→ Data shown:

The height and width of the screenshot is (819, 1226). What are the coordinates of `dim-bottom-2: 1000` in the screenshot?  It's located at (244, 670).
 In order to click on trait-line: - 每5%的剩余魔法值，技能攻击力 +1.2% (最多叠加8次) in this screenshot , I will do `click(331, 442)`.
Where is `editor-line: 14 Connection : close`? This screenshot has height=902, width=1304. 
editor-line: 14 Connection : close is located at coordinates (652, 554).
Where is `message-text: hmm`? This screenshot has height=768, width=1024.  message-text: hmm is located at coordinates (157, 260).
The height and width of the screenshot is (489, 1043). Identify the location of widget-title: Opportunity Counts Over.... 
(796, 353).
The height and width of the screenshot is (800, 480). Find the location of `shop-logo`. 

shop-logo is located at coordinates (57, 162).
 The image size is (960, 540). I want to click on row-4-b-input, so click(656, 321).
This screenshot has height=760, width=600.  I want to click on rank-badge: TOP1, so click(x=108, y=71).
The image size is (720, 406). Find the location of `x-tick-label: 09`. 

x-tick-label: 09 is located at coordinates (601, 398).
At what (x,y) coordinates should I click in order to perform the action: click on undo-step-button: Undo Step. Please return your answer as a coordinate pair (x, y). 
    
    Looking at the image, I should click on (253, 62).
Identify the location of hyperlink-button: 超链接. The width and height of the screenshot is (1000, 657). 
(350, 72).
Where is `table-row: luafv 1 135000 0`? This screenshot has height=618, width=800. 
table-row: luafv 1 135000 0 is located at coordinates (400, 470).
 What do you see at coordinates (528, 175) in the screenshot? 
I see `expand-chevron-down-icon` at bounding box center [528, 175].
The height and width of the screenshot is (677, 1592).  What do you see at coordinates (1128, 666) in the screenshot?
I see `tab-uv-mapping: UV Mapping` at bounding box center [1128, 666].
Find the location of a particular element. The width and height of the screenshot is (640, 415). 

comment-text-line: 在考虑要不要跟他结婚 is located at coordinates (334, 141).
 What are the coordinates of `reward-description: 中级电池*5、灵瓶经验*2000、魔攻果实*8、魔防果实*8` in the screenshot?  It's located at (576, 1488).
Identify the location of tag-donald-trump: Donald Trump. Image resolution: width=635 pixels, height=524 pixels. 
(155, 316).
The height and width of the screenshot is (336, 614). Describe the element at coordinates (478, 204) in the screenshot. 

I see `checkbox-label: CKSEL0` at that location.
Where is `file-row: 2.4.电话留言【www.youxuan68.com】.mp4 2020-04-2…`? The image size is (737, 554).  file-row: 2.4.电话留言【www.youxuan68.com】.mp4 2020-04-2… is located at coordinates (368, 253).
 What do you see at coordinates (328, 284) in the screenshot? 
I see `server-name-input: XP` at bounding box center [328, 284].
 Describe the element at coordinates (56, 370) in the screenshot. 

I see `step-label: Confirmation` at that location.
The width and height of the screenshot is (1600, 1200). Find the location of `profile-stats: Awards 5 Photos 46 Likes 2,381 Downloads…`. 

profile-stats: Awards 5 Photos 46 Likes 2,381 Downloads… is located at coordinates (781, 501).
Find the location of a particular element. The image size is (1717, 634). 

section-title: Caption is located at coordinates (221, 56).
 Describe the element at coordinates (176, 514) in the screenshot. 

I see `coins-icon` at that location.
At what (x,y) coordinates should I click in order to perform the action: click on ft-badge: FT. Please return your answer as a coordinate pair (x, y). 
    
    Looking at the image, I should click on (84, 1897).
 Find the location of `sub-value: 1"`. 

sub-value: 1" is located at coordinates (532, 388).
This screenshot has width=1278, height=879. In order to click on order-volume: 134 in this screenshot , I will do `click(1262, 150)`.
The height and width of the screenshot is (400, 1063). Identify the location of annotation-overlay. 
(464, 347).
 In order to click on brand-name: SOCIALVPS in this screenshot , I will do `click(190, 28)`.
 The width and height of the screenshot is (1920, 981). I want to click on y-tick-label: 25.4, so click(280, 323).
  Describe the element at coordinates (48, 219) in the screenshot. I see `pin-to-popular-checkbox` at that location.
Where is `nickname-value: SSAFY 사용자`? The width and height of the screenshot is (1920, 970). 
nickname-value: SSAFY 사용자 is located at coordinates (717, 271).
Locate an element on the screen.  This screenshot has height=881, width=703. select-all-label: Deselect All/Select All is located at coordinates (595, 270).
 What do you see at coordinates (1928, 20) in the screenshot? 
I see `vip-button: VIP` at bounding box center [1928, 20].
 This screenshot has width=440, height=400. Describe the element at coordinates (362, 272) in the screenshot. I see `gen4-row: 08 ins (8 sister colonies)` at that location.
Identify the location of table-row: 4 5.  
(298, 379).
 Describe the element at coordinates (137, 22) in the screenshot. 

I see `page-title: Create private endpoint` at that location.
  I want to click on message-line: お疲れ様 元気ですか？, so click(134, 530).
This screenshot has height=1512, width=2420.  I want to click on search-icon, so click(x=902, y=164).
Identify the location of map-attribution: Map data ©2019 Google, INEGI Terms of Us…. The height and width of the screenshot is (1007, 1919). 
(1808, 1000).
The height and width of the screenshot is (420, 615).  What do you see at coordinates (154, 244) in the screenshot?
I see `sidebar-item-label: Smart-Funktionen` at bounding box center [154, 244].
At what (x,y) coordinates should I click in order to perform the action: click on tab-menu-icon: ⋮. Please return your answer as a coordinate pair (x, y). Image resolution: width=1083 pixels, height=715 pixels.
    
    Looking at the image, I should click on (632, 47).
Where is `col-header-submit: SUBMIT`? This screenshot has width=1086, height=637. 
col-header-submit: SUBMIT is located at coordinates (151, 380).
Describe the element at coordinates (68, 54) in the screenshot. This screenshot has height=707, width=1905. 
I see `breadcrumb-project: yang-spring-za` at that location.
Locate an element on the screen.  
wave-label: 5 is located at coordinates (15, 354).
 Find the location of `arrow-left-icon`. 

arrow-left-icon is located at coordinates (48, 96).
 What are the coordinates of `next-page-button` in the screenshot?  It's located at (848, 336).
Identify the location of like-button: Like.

→ What is needed:
Reproduce every row above verbatim, with no changes to wording, punctuation, or line order.

→ Expected answer:
The height and width of the screenshot is (819, 1226). What are the coordinates of `dim-bottom-2: 1000` in the screenshot?  It's located at (244, 670).
 In order to click on trait-line: - 每5%的剩余魔法值，技能攻击力 +1.2% (最多叠加8次) in this screenshot , I will do `click(331, 442)`.
Where is `editor-line: 14 Connection : close`? This screenshot has height=902, width=1304. 
editor-line: 14 Connection : close is located at coordinates (652, 554).
Where is `message-text: hmm`? This screenshot has height=768, width=1024.  message-text: hmm is located at coordinates (157, 260).
The height and width of the screenshot is (489, 1043). Identify the location of widget-title: Opportunity Counts Over.... 
(796, 353).
The height and width of the screenshot is (800, 480). Find the location of `shop-logo`. 

shop-logo is located at coordinates (57, 162).
 The image size is (960, 540). I want to click on row-4-b-input, so click(656, 321).
This screenshot has height=760, width=600.  I want to click on rank-badge: TOP1, so click(x=108, y=71).
The image size is (720, 406). Find the location of `x-tick-label: 09`. 

x-tick-label: 09 is located at coordinates (601, 398).
At what (x,y) coordinates should I click in order to perform the action: click on undo-step-button: Undo Step. Please return your answer as a coordinate pair (x, y). 
    
    Looking at the image, I should click on (253, 62).
Identify the location of hyperlink-button: 超链接. The width and height of the screenshot is (1000, 657). 
(350, 72).
Where is `table-row: luafv 1 135000 0`? This screenshot has height=618, width=800. 
table-row: luafv 1 135000 0 is located at coordinates (400, 470).
 What do you see at coordinates (528, 175) in the screenshot? 
I see `expand-chevron-down-icon` at bounding box center [528, 175].
The height and width of the screenshot is (677, 1592).  What do you see at coordinates (1128, 666) in the screenshot?
I see `tab-uv-mapping: UV Mapping` at bounding box center [1128, 666].
Find the location of a particular element. The width and height of the screenshot is (640, 415). 

comment-text-line: 在考虑要不要跟他结婚 is located at coordinates (334, 141).
 What are the coordinates of `reward-description: 中级电池*5、灵瓶经验*2000、魔攻果实*8、魔防果实*8` in the screenshot?  It's located at (576, 1488).
Identify the location of tag-donald-trump: Donald Trump. Image resolution: width=635 pixels, height=524 pixels. 
(155, 316).
The height and width of the screenshot is (336, 614). Describe the element at coordinates (478, 204) in the screenshot. 

I see `checkbox-label: CKSEL0` at that location.
Where is `file-row: 2.4.电话留言【www.youxuan68.com】.mp4 2020-04-2…`? The image size is (737, 554).  file-row: 2.4.电话留言【www.youxuan68.com】.mp4 2020-04-2… is located at coordinates (368, 253).
 What do you see at coordinates (328, 284) in the screenshot? 
I see `server-name-input: XP` at bounding box center [328, 284].
 Describe the element at coordinates (56, 370) in the screenshot. 

I see `step-label: Confirmation` at that location.
The width and height of the screenshot is (1600, 1200). Find the location of `profile-stats: Awards 5 Photos 46 Likes 2,381 Downloads…`. 

profile-stats: Awards 5 Photos 46 Likes 2,381 Downloads… is located at coordinates (781, 501).
Find the location of a particular element. The image size is (1717, 634). 

section-title: Caption is located at coordinates (221, 56).
 Describe the element at coordinates (176, 514) in the screenshot. 

I see `coins-icon` at that location.
At what (x,y) coordinates should I click in order to perform the action: click on ft-badge: FT. Please return your answer as a coordinate pair (x, y). 
    
    Looking at the image, I should click on (84, 1897).
 Find the location of `sub-value: 1"`. 

sub-value: 1" is located at coordinates (532, 388).
This screenshot has width=1278, height=879. In order to click on order-volume: 134 in this screenshot , I will do `click(1262, 150)`.
The height and width of the screenshot is (400, 1063). Identify the location of annotation-overlay. 
(464, 347).
 In order to click on brand-name: SOCIALVPS in this screenshot , I will do `click(190, 28)`.
 The width and height of the screenshot is (1920, 981). I want to click on y-tick-label: 25.4, so click(280, 323).
  Describe the element at coordinates (48, 219) in the screenshot. I see `pin-to-popular-checkbox` at that location.
Where is `nickname-value: SSAFY 사용자`? The width and height of the screenshot is (1920, 970). 
nickname-value: SSAFY 사용자 is located at coordinates (717, 271).
Locate an element on the screen.  This screenshot has height=881, width=703. select-all-label: Deselect All/Select All is located at coordinates (595, 270).
 What do you see at coordinates (1928, 20) in the screenshot? 
I see `vip-button: VIP` at bounding box center [1928, 20].
 This screenshot has width=440, height=400. Describe the element at coordinates (362, 272) in the screenshot. I see `gen4-row: 08 ins (8 sister colonies)` at that location.
Identify the location of table-row: 4 5.  
(298, 379).
 Describe the element at coordinates (137, 22) in the screenshot. 

I see `page-title: Create private endpoint` at that location.
  I want to click on message-line: お疲れ様 元気ですか？, so click(134, 530).
This screenshot has height=1512, width=2420.  I want to click on search-icon, so click(x=902, y=164).
Identify the location of map-attribution: Map data ©2019 Google, INEGI Terms of Us…. The height and width of the screenshot is (1007, 1919). 
(1808, 1000).
The height and width of the screenshot is (420, 615).  What do you see at coordinates (154, 244) in the screenshot?
I see `sidebar-item-label: Smart-Funktionen` at bounding box center [154, 244].
At what (x,y) coordinates should I click in order to perform the action: click on tab-menu-icon: ⋮. Please return your answer as a coordinate pair (x, y). Image resolution: width=1083 pixels, height=715 pixels.
    
    Looking at the image, I should click on (632, 47).
Where is `col-header-submit: SUBMIT`? This screenshot has width=1086, height=637. 
col-header-submit: SUBMIT is located at coordinates (151, 380).
Describe the element at coordinates (68, 54) in the screenshot. This screenshot has height=707, width=1905. 
I see `breadcrumb-project: yang-spring-za` at that location.
Locate an element on the screen.  
wave-label: 5 is located at coordinates (15, 354).
 Find the location of `arrow-left-icon`. 

arrow-left-icon is located at coordinates (48, 96).
 What are the coordinates of `next-page-button` in the screenshot?  It's located at (848, 336).
Identify the location of like-button: Like.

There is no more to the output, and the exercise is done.